Let North Korea keep some nukes? Robert Gates lays out a vision for a solution

Posted on : 2017-07-12 17:07 KST Modified on : 2017-07-12 17:07 KST
Former US Secretary of Defense outlines three principles, including ruling out a military strike and acknowledgment of China’s crucial role
Former US Secretary of Defense
Former US Secretary of Defense

The opinion that North Korea should be guaranteed nuclear missiles in a limited capacity, and that there should be a change in the military forces stationed on the Korean peninsula, has made its way into mainstream discourse in the US as the solution to North Korean nuclear and missile issues.

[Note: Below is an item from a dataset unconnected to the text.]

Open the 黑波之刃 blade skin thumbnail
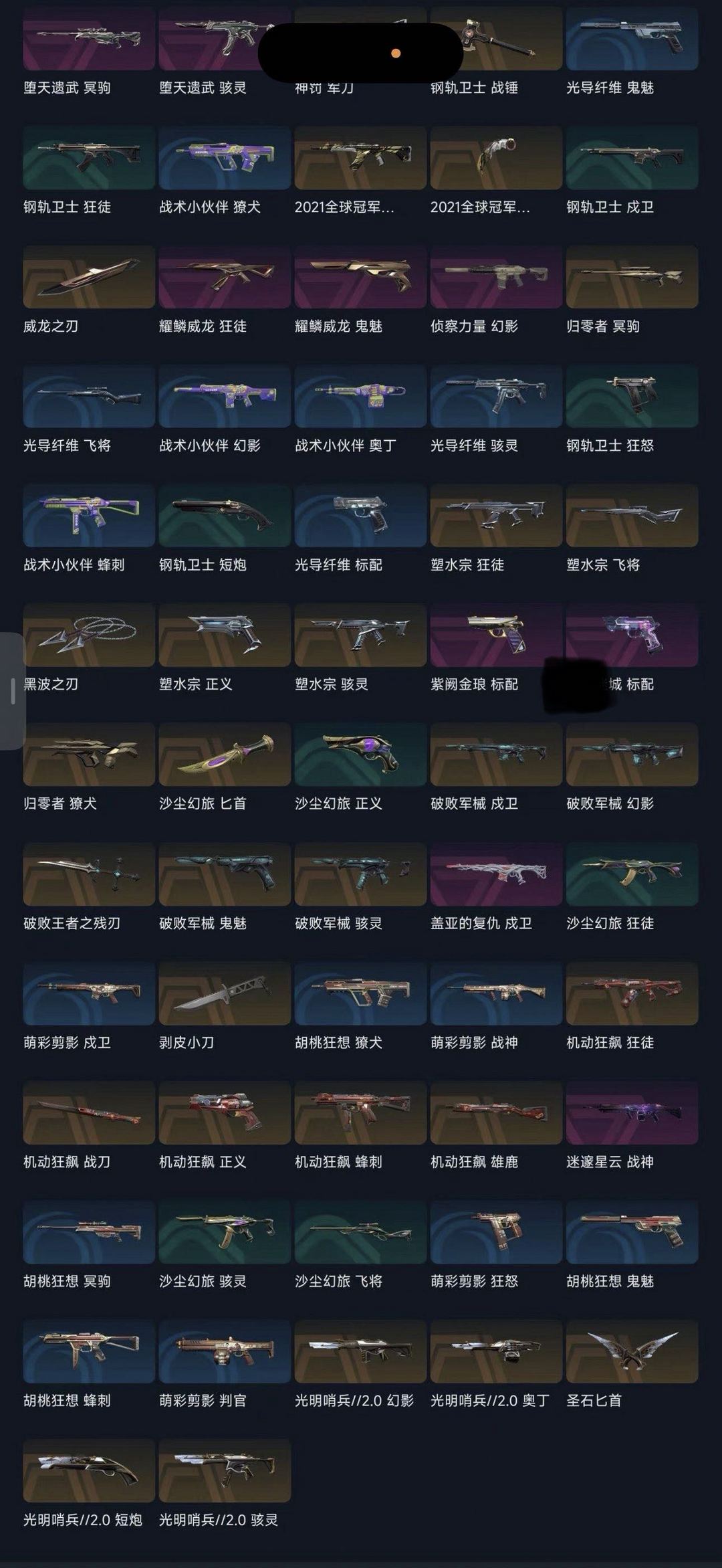The height and width of the screenshot is (1568, 722). point(89,634)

Former US Secretary of Defense Robert Gates proposed that acknowledging the North Korean regime, signing a peace treaty with the regime, and partially changing the structure of the US forces stationed within South Korea would be necessary to the solution. Going further, he even laid out a plan in which North Korea would be guaranteed its nuclear weapons, under the condition of inspections. These opinions were published in Wall Street Journal columnist Gerald F. Seib’s piece on July 10 in the Journal, based on an interview with Gates and titled, “What Would Gates Do? A Defense Chief’s Plan for North Korea.”

Gates worked with the Central Intelligence Agency (CIA) during the Lyndon Johnson administration in the 1960s, and served as CIA director and Secretary of Defense in both Republican and Democratic administrations. In the security field in the US, Gates is representative of a mainstream, realistic approach.

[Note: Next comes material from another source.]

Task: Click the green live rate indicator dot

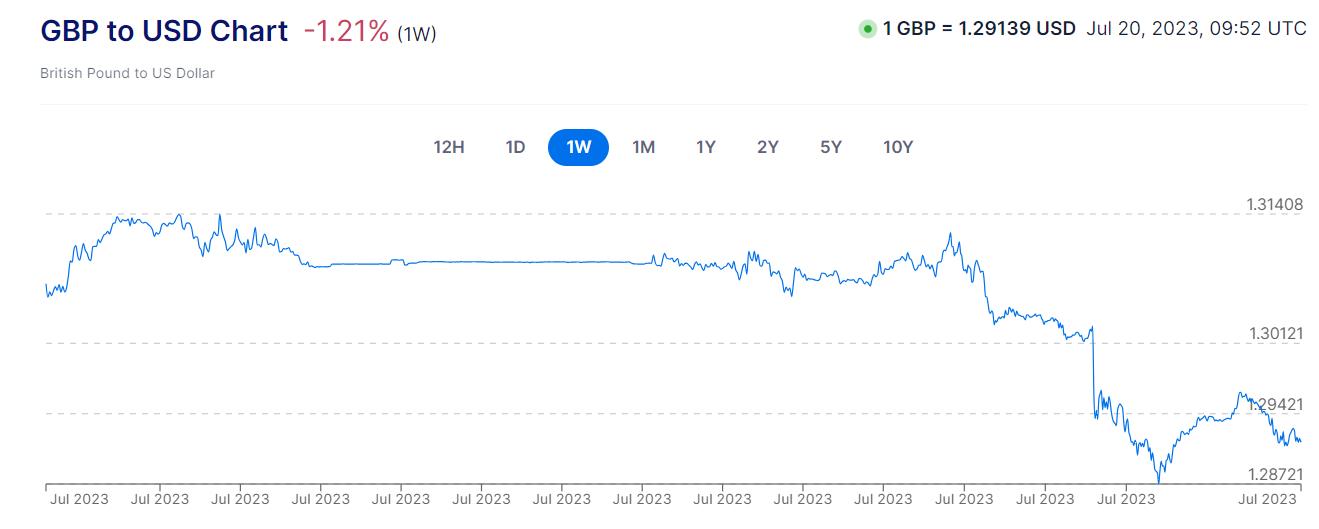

Gates posits three principles for the solution of the North Korean nuclear problem: the exclusion of a military strike on North Korea as an option, the acknowledgement of China’s crucial role, and the need for a preliminary agreement with China before any direct negotiations with North Korea. He argues that, in accordance with these principles, the US should demonstrate to China that it is ready to acknowledge the North Korean regime and giving up its policy of pushing for regime change, prepare for the signing of a peace treaty with North Korea, and consider the partial change of the structure of the US armed forces in South Korea.

In particular, Gates also proposed a system wherein North Korea would be guaranteed its nuclear weapons in a limited capacity, under the condition of inspections. In other words, the US would propose to China that although North Korea would be permitted, in this limited capacity, to retain 10 to 20 nuclear weapons, it would have to agree to inspections to ensure that it would not acquire additional nuclear weapons or further develop the reach of the weapons.

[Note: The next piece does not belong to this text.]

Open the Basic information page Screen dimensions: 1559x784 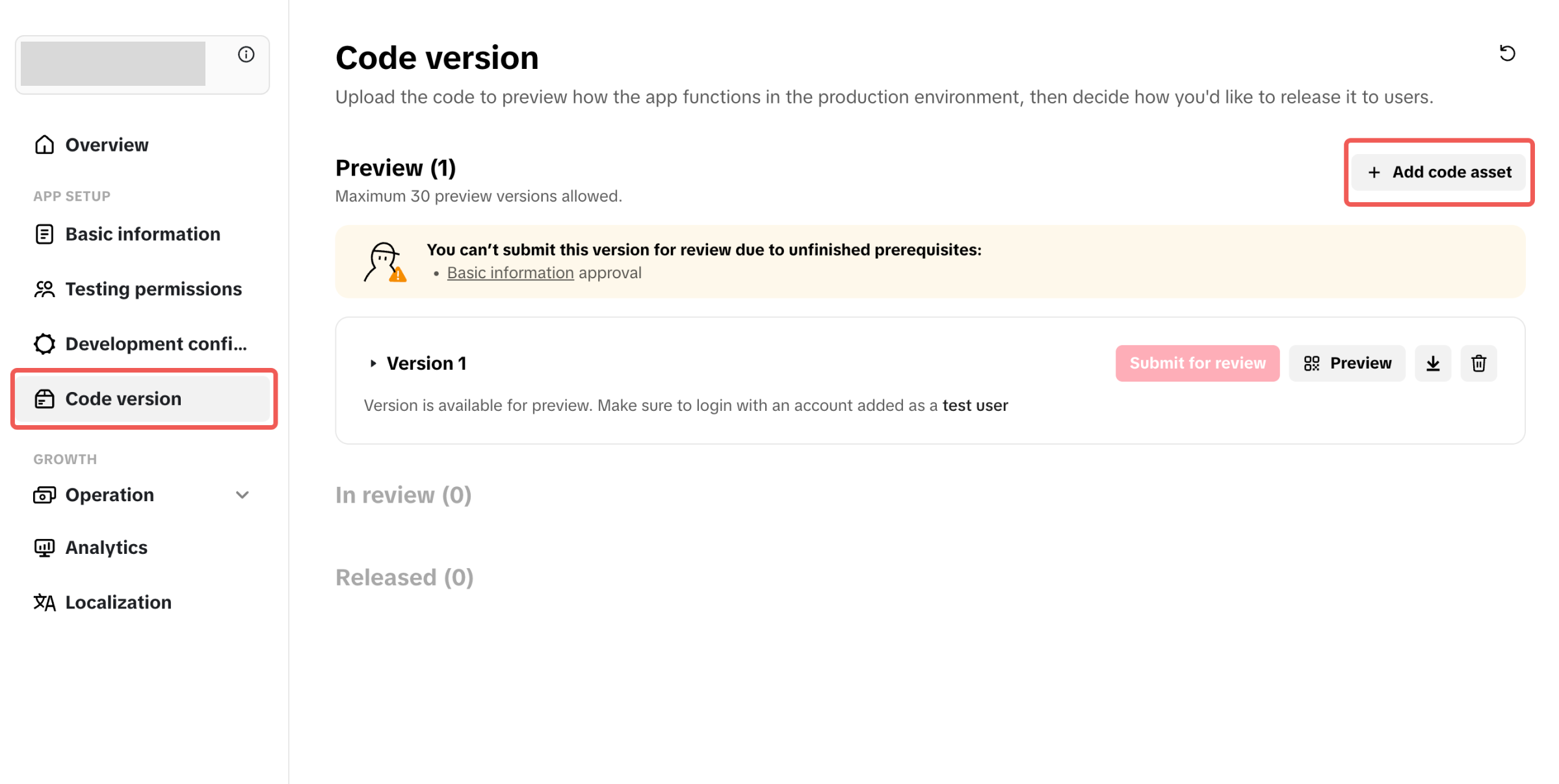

Gates’ program of guaranteeing North Korea’s nuclear weapons seems to be a system wherein the nuclear weapons are not destroyed, but maintained in a permanently stunted program. Gates said, “I think you cannot get the North to give up their nuclear weapons,” and “Kim sees them as vital to survival. But you may be able to get them to keep the delivery systems to very short range.”

Gates argued that only after China agreed to these proposals would the US be able to begin negotiating with North Korea directly. Gates said, “If that is an outcome you cannot accept, we are going to take steps in Asia you hate.” Meaning the US could, heavily populate Asia with missile defenses,“ including missile-defense buildups in South Korea, Japan and aboard US ships stationed in the Pacific.